» **Provided information**:
>>>
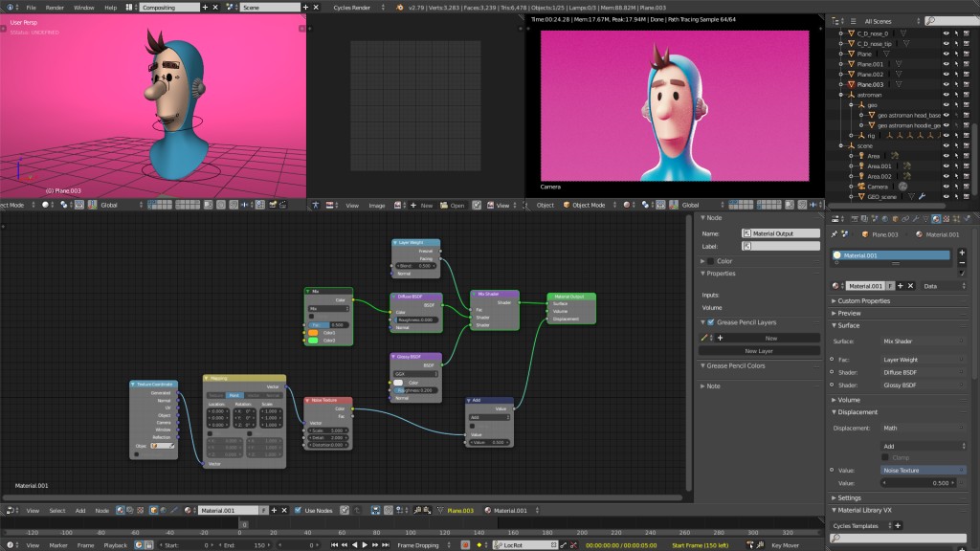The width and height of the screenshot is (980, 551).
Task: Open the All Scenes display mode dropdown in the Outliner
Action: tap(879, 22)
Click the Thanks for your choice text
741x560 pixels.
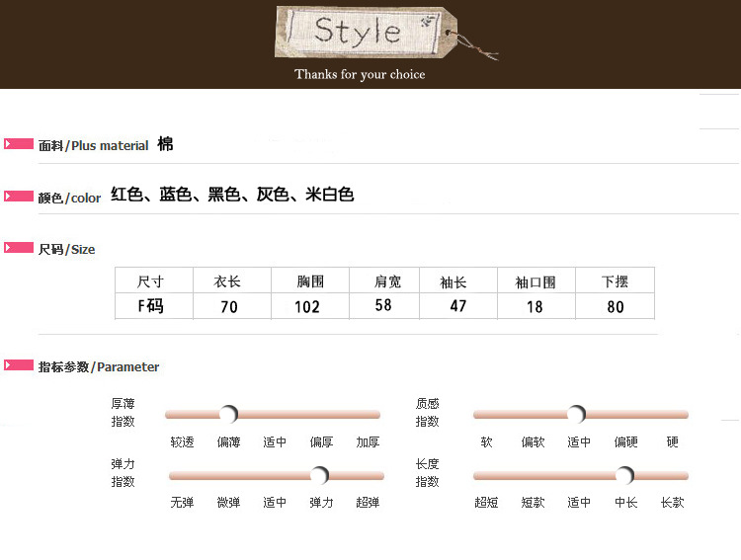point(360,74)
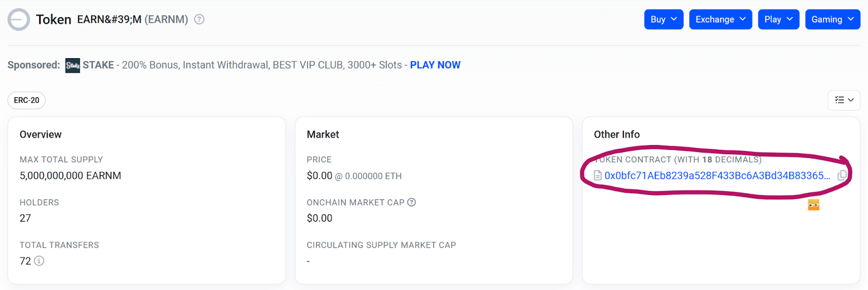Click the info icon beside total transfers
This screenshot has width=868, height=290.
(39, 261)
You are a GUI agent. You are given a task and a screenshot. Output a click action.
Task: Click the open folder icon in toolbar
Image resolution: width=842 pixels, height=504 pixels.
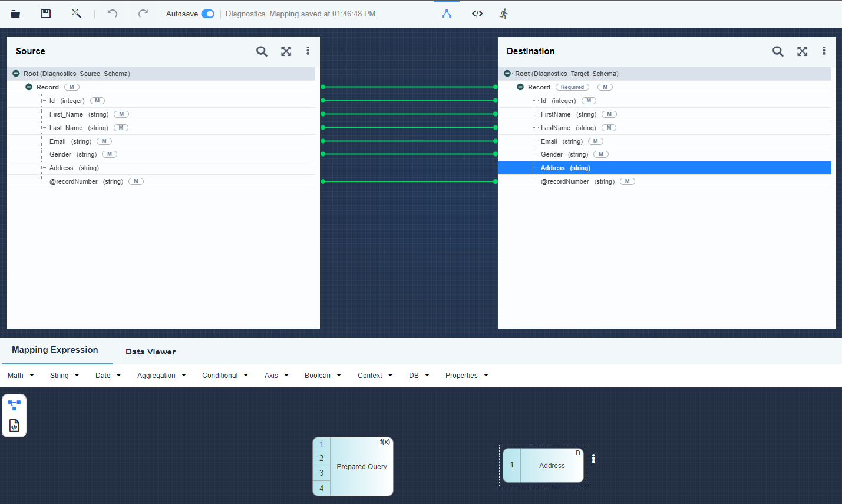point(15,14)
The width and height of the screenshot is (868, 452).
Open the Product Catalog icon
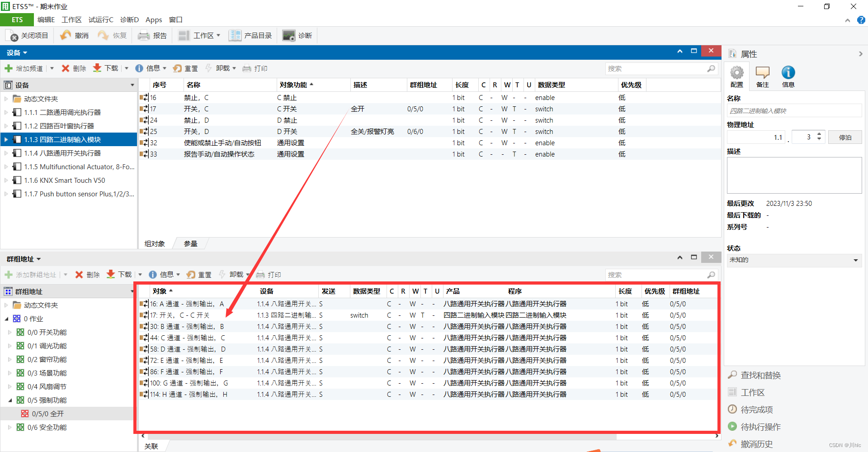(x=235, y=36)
<<<
» **How to complete this task**:
Please repeat exactly the lines from the one containing "Click the Thanks for your choice text" through the last line of the records, both included, and leave out the pictures.

» **Answer to this problem**:
Click the Thanks for your choice text
741x560 pixels.
point(360,74)
Click the info icon beside total transfers
This screenshot has width=868, height=290.
(39, 261)
You are a GUI agent. You are given a task and a screenshot. Output a click action.
Task: Click the open folder icon in toolbar
Image resolution: width=842 pixels, height=504 pixels.
point(15,14)
The width and height of the screenshot is (868, 452).
Open the Product Catalog icon
(x=235, y=36)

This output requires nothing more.